◆ Given problem 1
Put the entries starting with the line that contains "Navigate to Flashbacks" and going on through the line that contains "coord(884,118)" into a Markdown table with the columns Row and Line, numbering each row and leaving out blank lines.

◆ Document
If fans in the audience, made up mostly of students, faculty, and VIPs, were disappointed by this omission, they didn’t show it. Hardly a political rally, the event was billed as “The Inaugural Doherty-Granoff Forum on Women Leaders.” The forum was established by Michael Granoff and his wife, Ellen Doherty Granoff ’83, to encourage women, who, in Michael’s words, “make up 50 percent of the population but account for only a small percentage of leadership positions,” to take on positions of power and responsibility.

Clinton obliged by focusing her remarks on such role models as Rosa Parks, 2004 Nobel Peace Prize winner Wangari Maathai of Kenya, and the woman sitting on the stage behind her: Ruth Simmons. “Women have to be part of every decision process,” Clinton said. “Is it any surprise that those who would use terror would also want to turn the clock back on women?”

The senator even managed to stay on point while responding to a handful of antiwar protestors who briefly tried to shout her down for her vote in support of sending troops to Iraq: “We are a steady and growing presence,” she said, referring to women. I’m proud of the fact that women are standing up and taking responsibility for their views. I certainly take responsibility for mine.”

But Clinton’s most animated remarks—and her audience’s most enthusiastic response—came when she began to criticize what she called “the current leadership.”

“We stand at a point in history,” she said, “where we have to decide what kind of country we will be and what kinds of values we represent.”

◆ Given problem 2
Duplicate the passage from the forum article starting with "If fans in the" and going on through "power and responsibility.".

◆ Available data
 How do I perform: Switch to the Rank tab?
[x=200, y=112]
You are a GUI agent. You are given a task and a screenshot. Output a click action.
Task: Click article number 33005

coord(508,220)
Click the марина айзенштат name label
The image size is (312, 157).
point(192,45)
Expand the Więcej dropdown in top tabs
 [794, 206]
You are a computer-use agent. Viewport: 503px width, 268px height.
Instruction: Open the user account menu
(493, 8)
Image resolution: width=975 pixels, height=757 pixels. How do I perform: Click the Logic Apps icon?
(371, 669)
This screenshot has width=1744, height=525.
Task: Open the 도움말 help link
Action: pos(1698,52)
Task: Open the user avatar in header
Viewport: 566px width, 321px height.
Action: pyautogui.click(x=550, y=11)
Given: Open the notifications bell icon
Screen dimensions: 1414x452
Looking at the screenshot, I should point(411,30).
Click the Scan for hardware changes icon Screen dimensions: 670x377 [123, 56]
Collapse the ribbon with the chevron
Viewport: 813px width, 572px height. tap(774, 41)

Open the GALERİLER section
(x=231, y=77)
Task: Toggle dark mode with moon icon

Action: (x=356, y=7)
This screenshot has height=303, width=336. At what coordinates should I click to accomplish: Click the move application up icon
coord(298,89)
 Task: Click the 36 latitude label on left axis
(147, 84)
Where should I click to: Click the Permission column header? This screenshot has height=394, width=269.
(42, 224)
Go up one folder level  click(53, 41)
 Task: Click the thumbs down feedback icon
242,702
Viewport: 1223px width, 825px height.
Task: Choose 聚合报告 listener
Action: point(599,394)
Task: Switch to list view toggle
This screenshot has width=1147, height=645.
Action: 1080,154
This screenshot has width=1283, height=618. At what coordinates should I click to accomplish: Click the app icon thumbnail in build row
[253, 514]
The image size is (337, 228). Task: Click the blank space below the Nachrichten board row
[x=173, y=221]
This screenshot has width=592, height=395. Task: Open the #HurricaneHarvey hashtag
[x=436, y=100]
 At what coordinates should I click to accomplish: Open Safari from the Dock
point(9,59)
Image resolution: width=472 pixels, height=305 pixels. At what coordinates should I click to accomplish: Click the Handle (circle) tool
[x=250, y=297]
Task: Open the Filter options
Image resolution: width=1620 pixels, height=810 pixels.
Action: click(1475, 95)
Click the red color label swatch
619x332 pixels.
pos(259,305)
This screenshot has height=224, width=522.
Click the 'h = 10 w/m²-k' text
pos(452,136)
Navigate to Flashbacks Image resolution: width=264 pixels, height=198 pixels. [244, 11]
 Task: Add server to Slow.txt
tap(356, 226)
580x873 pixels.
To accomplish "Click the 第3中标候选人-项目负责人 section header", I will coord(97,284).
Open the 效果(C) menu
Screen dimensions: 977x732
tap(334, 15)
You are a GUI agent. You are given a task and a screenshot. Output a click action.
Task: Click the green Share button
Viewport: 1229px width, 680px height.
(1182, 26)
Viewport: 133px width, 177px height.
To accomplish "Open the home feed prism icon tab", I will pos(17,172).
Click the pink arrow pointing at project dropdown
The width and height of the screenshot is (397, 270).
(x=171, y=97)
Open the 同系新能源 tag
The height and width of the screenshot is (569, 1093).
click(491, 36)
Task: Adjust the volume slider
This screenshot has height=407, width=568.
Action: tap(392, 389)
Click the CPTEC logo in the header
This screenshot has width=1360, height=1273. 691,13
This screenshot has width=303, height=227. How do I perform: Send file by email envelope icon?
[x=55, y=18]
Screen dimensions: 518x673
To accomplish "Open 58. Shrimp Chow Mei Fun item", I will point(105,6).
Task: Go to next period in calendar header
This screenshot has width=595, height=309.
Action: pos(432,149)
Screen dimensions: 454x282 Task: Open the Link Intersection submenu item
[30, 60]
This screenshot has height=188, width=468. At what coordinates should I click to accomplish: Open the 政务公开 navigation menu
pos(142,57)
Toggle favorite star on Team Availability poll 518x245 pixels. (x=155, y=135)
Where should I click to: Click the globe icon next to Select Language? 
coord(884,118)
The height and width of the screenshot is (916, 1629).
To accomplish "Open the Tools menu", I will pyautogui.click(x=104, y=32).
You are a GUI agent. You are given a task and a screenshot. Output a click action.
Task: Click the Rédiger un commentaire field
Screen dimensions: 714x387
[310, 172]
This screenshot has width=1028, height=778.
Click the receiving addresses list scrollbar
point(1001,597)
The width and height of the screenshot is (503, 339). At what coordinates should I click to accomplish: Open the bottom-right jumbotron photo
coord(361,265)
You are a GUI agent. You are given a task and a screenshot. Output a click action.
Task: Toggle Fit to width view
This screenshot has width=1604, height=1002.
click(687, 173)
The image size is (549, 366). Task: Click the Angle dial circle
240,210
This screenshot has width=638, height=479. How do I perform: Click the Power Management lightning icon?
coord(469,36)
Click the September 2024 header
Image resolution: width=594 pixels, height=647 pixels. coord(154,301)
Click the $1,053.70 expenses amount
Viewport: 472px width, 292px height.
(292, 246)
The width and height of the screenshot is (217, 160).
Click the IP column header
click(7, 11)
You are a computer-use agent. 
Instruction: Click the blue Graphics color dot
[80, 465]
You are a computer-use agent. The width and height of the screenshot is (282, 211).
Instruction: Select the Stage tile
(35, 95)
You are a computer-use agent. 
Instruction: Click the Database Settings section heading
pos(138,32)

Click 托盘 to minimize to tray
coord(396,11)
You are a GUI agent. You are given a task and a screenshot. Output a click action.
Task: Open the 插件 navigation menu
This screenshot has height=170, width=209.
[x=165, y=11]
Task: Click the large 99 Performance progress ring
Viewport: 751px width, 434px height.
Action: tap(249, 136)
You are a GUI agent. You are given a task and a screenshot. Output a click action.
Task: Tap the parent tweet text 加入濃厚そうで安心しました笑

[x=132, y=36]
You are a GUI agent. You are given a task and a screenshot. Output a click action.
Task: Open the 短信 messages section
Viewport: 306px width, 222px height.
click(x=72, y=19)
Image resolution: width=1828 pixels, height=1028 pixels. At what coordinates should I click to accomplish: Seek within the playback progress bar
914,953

◆ Correct output 1
| Row | Line |
|---|---|
| 1 | Navigate to Flashbacks Image resolution: width=264 pixels, height=198 pixels. [244, 11] |
| 2 |  Task: Add server to Slow.txt |
| 3 | tap(356, 226) |
| 4 | 580x873 pixels. |
| 5 | To accomplish "Click the 第3中标候选人-项目负责人 section header", I will coord(97,284). |
| 6 | Open the 效果(C) menu |
| 7 | Screen dimensions: 977x732 |
| 8 | tap(334, 15) |
| 9 | You are a GUI agent. You are given a task and a screenshot. Output a click action. |
| 10 | Task: Click the green Share button |
| 11 | Viewport: 1229px width, 680px height. |
| 12 | (1182, 26) |
| 13 | Viewport: 133px width, 177px height. |
| 14 | To accomplish "Open the home feed prism icon tab", I will pos(17,172). |
| 15 | Click the pink arrow pointing at project dropdown |
| 16 | The width and height of the screenshot is (397, 270). |
| 17 | (x=171, y=97) |
| 18 | Open the 同系新能源 tag |
| 19 | The height and width of the screenshot is (569, 1093). |
| 20 | click(491, 36) |
| 21 | Task: Adjust the volume slider |
| 22 | This screenshot has height=407, width=568. |
| 23 | Action: tap(392, 389) |
| 24 | Click the CPTEC logo in the header |
| 25 | This screenshot has width=1360, height=1273. 691,13 |
| 26 | This screenshot has width=303, height=227. How do I perform: Send file by email envelope icon? |
| 27 | [x=55, y=18] |
| 28 | Screen dimensions: 518x673 |
| 29 | To accomplish "Open 58. Shrimp Chow Mei Fun item", I will point(105,6). |
| 30 | Task: Go to next period in calendar header |
| 31 | This screenshot has width=595, height=309. |
| 32 | Action: pos(432,149) |
| 33 | Screen dimensions: 454x282 Task: Open the Link Intersection submenu item |
| 34 | [30, 60] |
| 35 | This screenshot has height=188, width=468. At what coordinates should I click to accomplish: Open the 政务公开 navigation menu |
| 36 | pos(142,57) |
| 37 | Toggle favorite star on Team Availability poll 518x245 pixels. (x=155, y=135) |
| 38 | Where should I click to: Click the globe icon next to Select Language?  |
| 39 | coord(884,118) |

◆ Correct output 2
If fans in the audience, made up mostly of students, faculty, and VIPs, were disappointed by this omission, they didn’t show it. Hardly a political rally, the event was billed as “The Inaugural Doherty-Granoff Forum on Women Leaders.” The forum was established by Michael Granoff and his wife, Ellen Doherty Granoff ’83, to encourage women, who, in Michael’s words, “make up 50 percent of the population but account for only a small percentage of leadership positions,” to take on positions of power and responsibility.